The Battle of Lexington

April 19, 1775


After the First Continental Congress, King George III told General Thomas Gage, the Governor of Massachusetts and the commander of all the British soldiers in North America, to use force if it was necessary to maintain British authority in the colonies.

In February of 1775, Massachusetts was declared to be in rebellion and the British soldiers were told to be strict with those who showed disrespect for the British rule.

This did not improve the relations between the British and colonies. The colonies were more convinced than ever to bear arms and prepare for war at any time. In Massachusetts, the men became known as Minutemen, because they were known to be ready at a minute's notice. The colonists called themselves Patriots.

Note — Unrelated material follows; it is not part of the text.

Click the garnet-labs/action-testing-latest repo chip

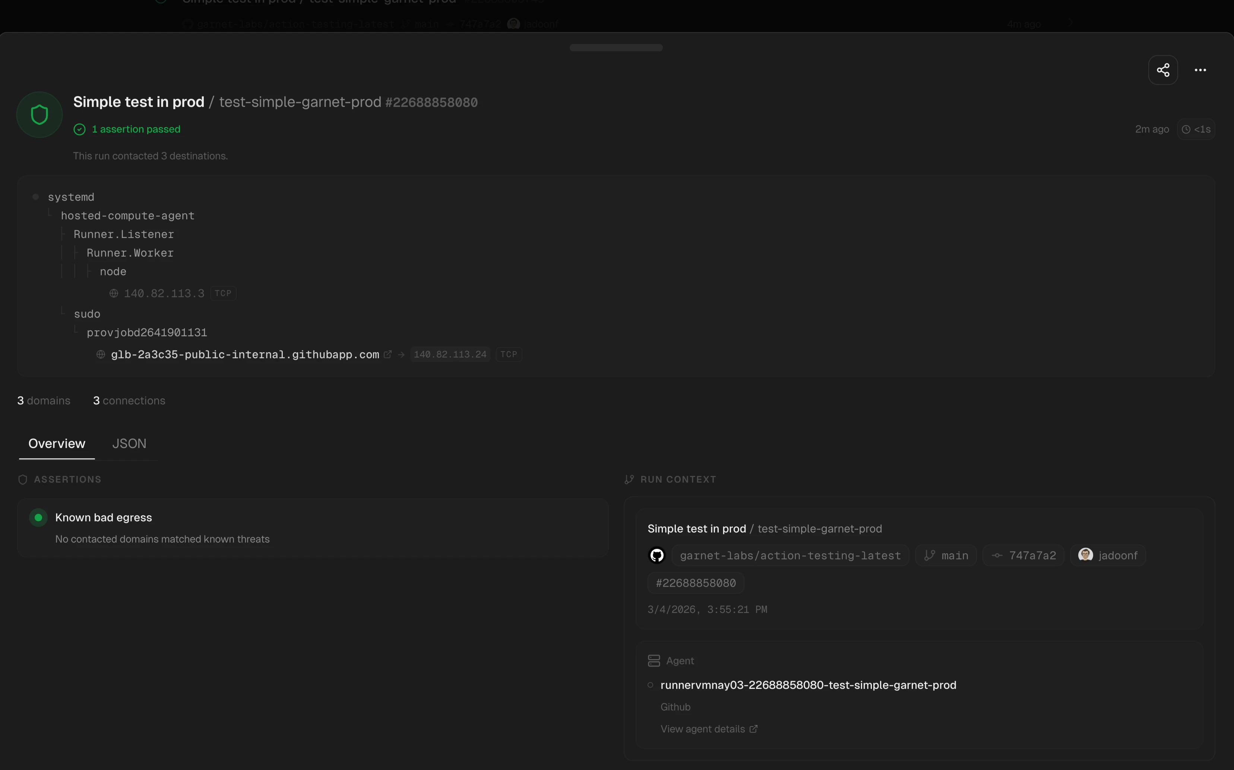coord(790,556)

By April of 1775, British General Thomas Gage knew the Patriots had gathered an large arsenal of weapons in Concord, sixteen miles from Boston. He ordered his soldiers to go to Concord and capture the weapons. They decided to go through Lexington to look for Sam Adams who they wanted to arrest.

Somehow the Minutemen learned the British troops were going to Concord to take their weapons. They went to Lexington and waited for the British to march through the city. The British arrived in Lexington early in the morning of April 19 and were met by seventy Minutemen drawn upon in two lines.

There were between 600 and 700 British soldiers. When the Minutemen saw they were outnumbered, they started to back down. It was then that the shot heard around the world was fired. Even today, no one knows who fired first, the British or the Patriots?

That shot caused the British to fire two volleys. The first went over the Minutemen's heads and the second was fired right into their midst. The Minutemen scattered, but not before eighteen of them were killed.

The British marched on to Concord where they hoped to find a stockpile of rebel weapons.